Jermyn schien nichts von alldem zu spüren, er hatte es eilig. Einen Augenblick bohrten sich die schwarzen Augen in die braunen, aber Tidis hielt seinem Blick gelassen stand. Mit einem kleinen Lachen gab er sie frei, umarmte sie und küsste sie auf beide Wangen. Dann trat er zurück und Ninian folgte seinem Beispiel. Tränen brannten hinter ihren geschlossenen Lidern, sie drückte die Frau fest an sich.
»Ich danke dir, Tidis, ich werde immer in deiner Schuld stehen.«
»Nein, mein Kind, durch eure Gesellschaft habt ihr alles abgegolten und wir werden uns wiedersehen. Geht behütet.«
Sie gingen den Gartenweg hinunter, aus dem Tor hinaus, und Tidis sah ihnen von der Schwelle aus nach. Der Junge hatte den Kopf hoch erhoben, das rote Haar flammte herausfordernd im Sonnenschein, er begann zu pfeifen, kaum dass er die Umzäunung hinter sich gelassen hatte. Das Mädchen zuckte zusammen und sagte etwas zu ihm. Er verstummte und legte den Arm um sie und so verschwanden sie im Schatten der Bäume.
Tidis stand lange da und kämpfte gegen die aufsteigende Bitterkeit. Als sie schließlich ins Haus zurückkehrte, war ihre Haut runzlig und ihr Haar grau. Sie griff nach der Kiepe und füllte sie mit den Arzneien, die sie aus den Wurzeln und Quarzbrocken zubereitet hatte. An einem anderen Ort in einer anderen Zeit wartete man auf ihre Hilfe und es gab nichts besseres als Arbeit, um quälende Erinnerungen an Vergangenes und Zukünftiges zu verscheuchen.
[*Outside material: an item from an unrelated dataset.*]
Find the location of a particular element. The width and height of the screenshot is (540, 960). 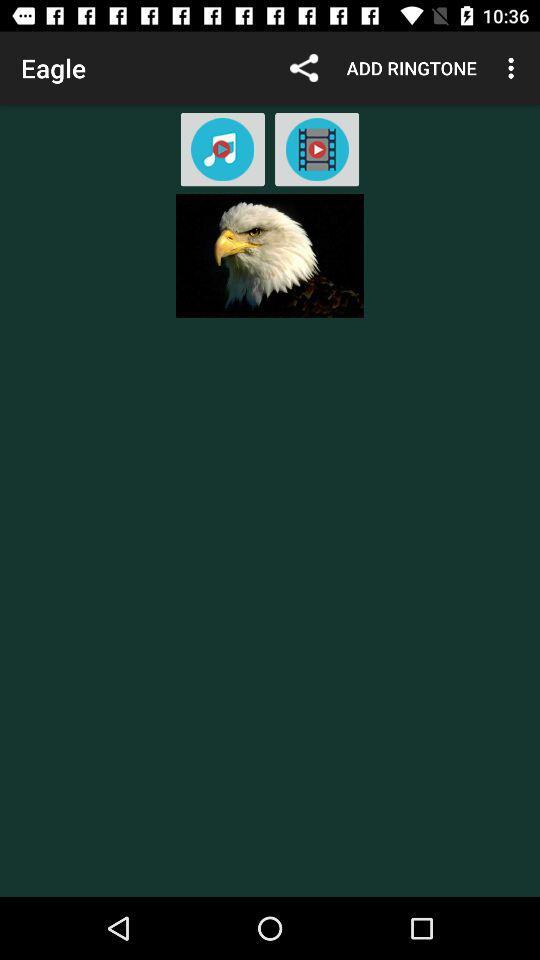

the item to the right of the add ringtone icon is located at coordinates (513, 68).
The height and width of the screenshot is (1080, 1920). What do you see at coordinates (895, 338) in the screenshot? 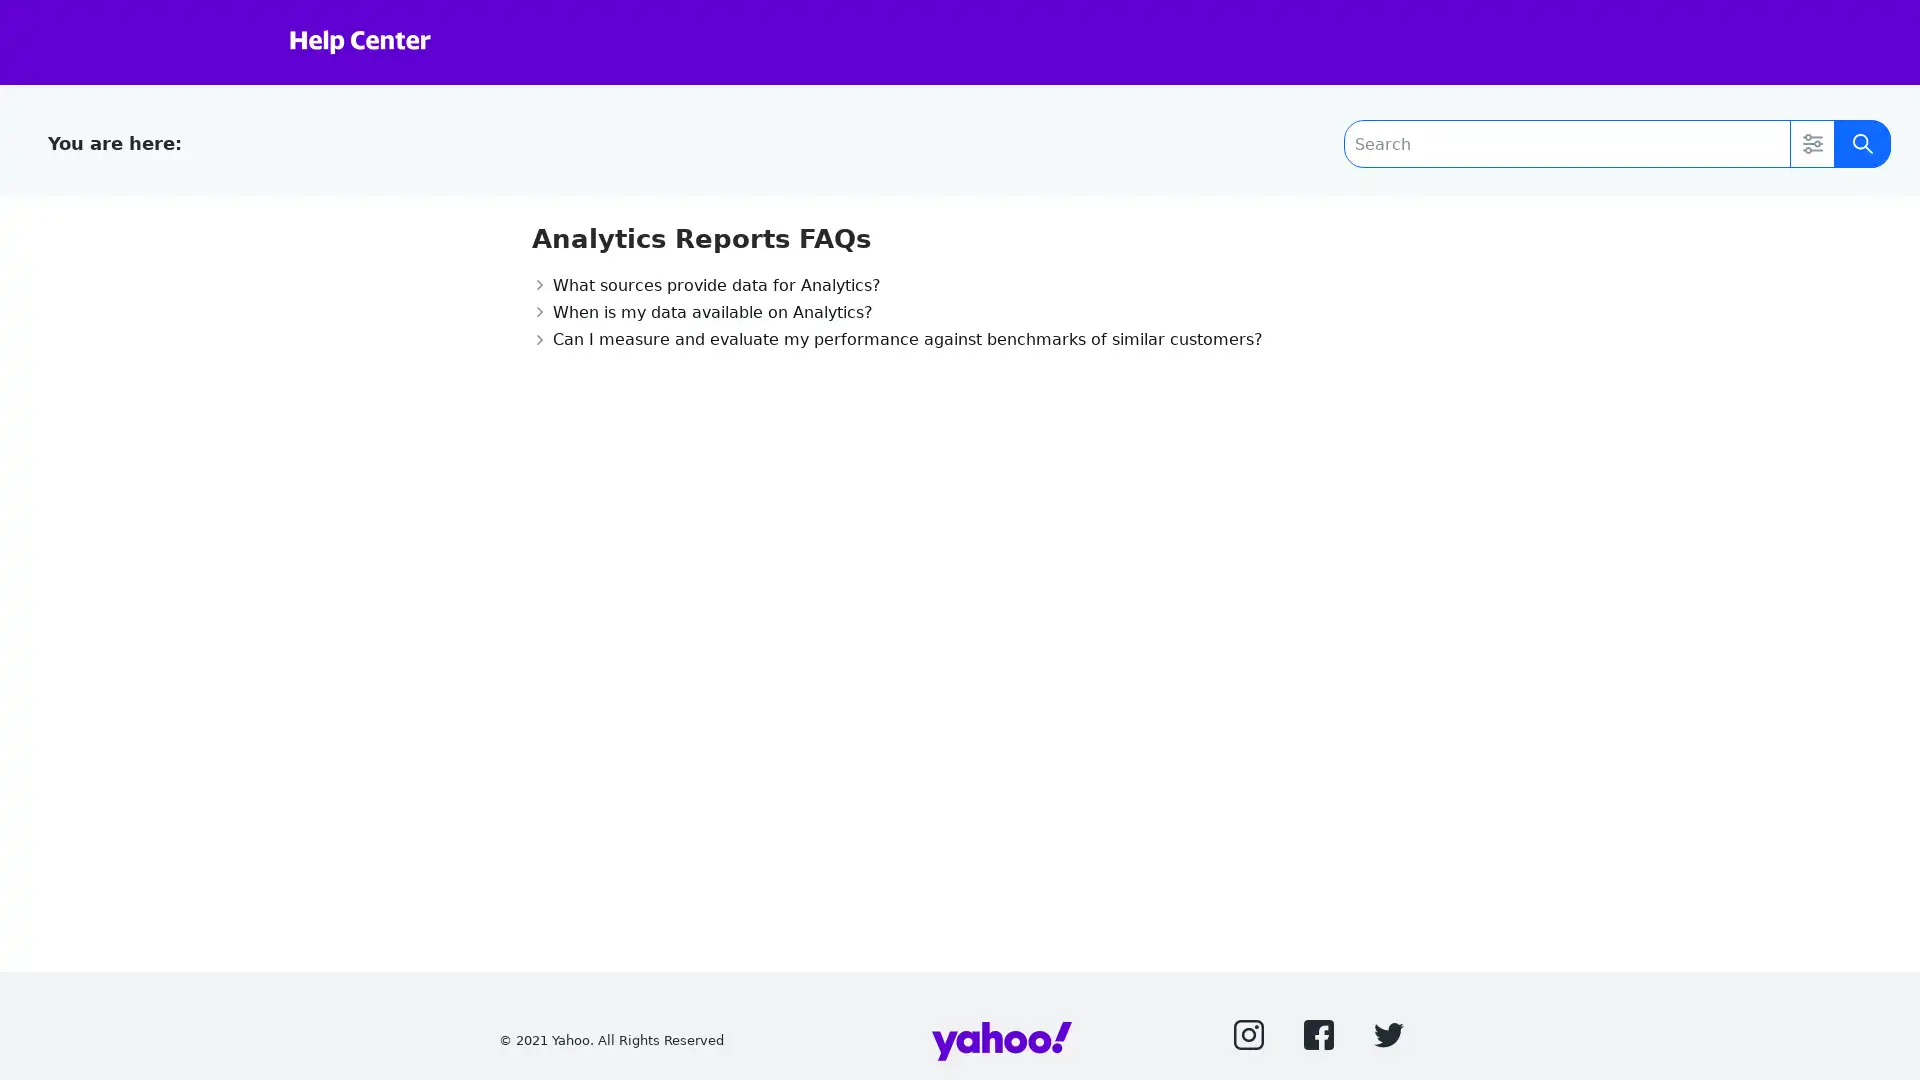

Wie sie vorausgesagt hatte, erreichten Jermyn und Ninian nach einem harten Marsch am Ende des Tages das Dorf Neri. Einmal hatten sie Schwindel und Übelkeit ergriffen und sie hatten gewusst, dass sie Tidis Reich verlassen hatten. Als sie sich wieder besser fühlten, hatte Ninian festgestellt, dass sie dort waren, wo sie Tidis getroffen hatte. Sie fanden den Fluss und der Rest des Weges machte ihnen keine Mühe.
Als sie die Taverna Lathica betraten, herrschte tiefe Nacht. Eine schläfrige Magd führte sie in eine schäbige Kammer.
»Glaubst du, der Wirt hat unser Gepäck aufbewahrt?«, fragte Ninian gähnend, als sie zwischen die groben Laken krochen.
»Weiß nicht. Es war nichts dabei, was wir nicht entbehren können.«
Am nächsten Tag weckte er sie so früh, dass in der Schankstube gerade erst die Blenden vor den Fenstern geöffnet wurden und die Mägde ihnen ärgerliche Blick zuwarfen.